Your goal: For the material below, the expected output is exactly the lines between the line holding "The height and" and the line holding "This screenshot has width=1195, height=567.", inclusive, with pictures left out.

Input material Start Marker

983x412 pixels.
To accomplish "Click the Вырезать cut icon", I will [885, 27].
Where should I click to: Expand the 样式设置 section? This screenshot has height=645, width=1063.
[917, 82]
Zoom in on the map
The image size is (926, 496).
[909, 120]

Input material End Marker
Input material Start Marker

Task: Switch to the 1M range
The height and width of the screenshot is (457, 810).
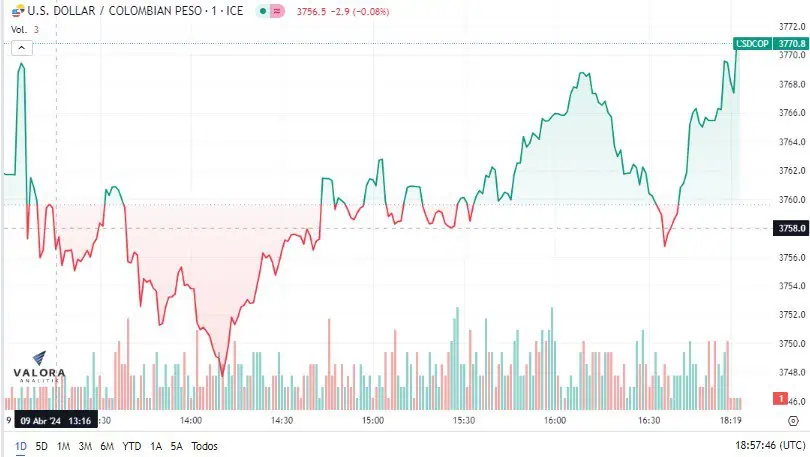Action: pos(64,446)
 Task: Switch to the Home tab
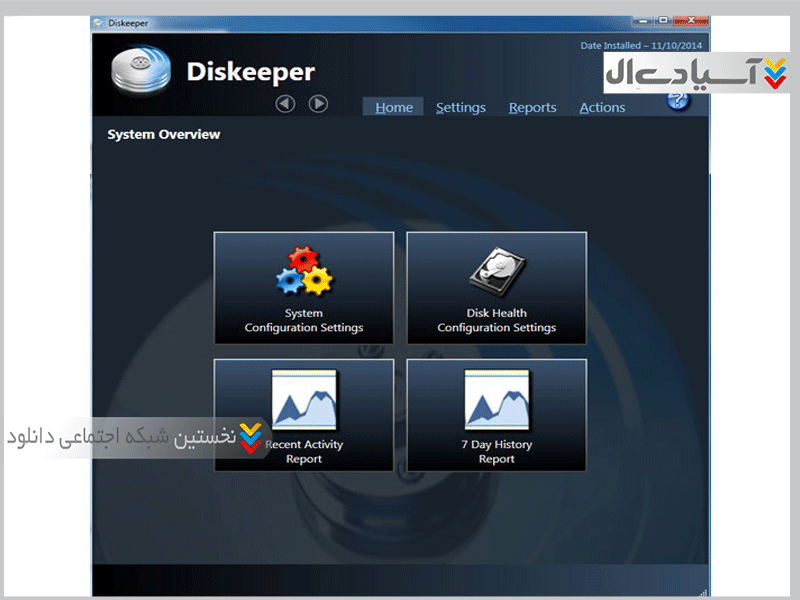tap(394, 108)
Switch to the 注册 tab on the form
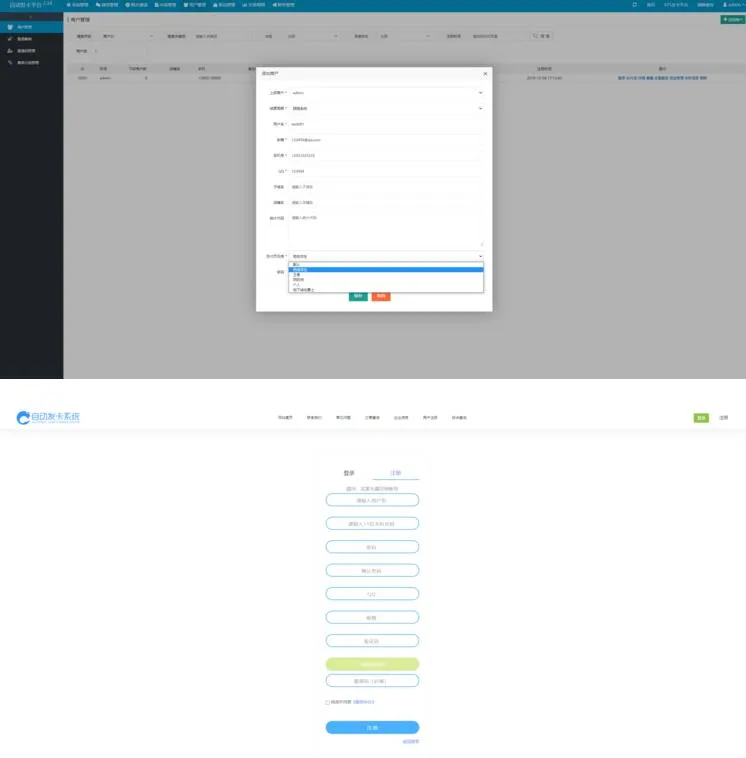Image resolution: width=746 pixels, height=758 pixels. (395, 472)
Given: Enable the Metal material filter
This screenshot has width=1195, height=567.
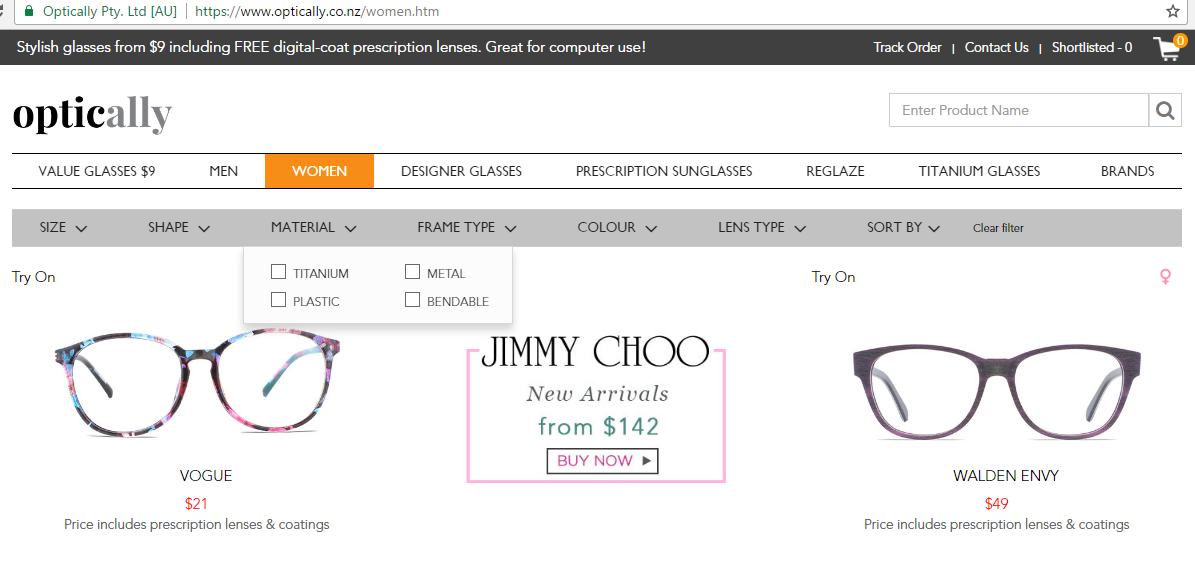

Input material End Marker

Answer to this task:
The height and width of the screenshot is (457, 810).
Action: pos(64,446)
 Task: Switch to the Home tab
tap(394, 108)
Switch to the 注册 tab on the form
Image resolution: width=746 pixels, height=758 pixels. (395, 472)
Given: Enable the Metal material filter
This screenshot has width=1195, height=567.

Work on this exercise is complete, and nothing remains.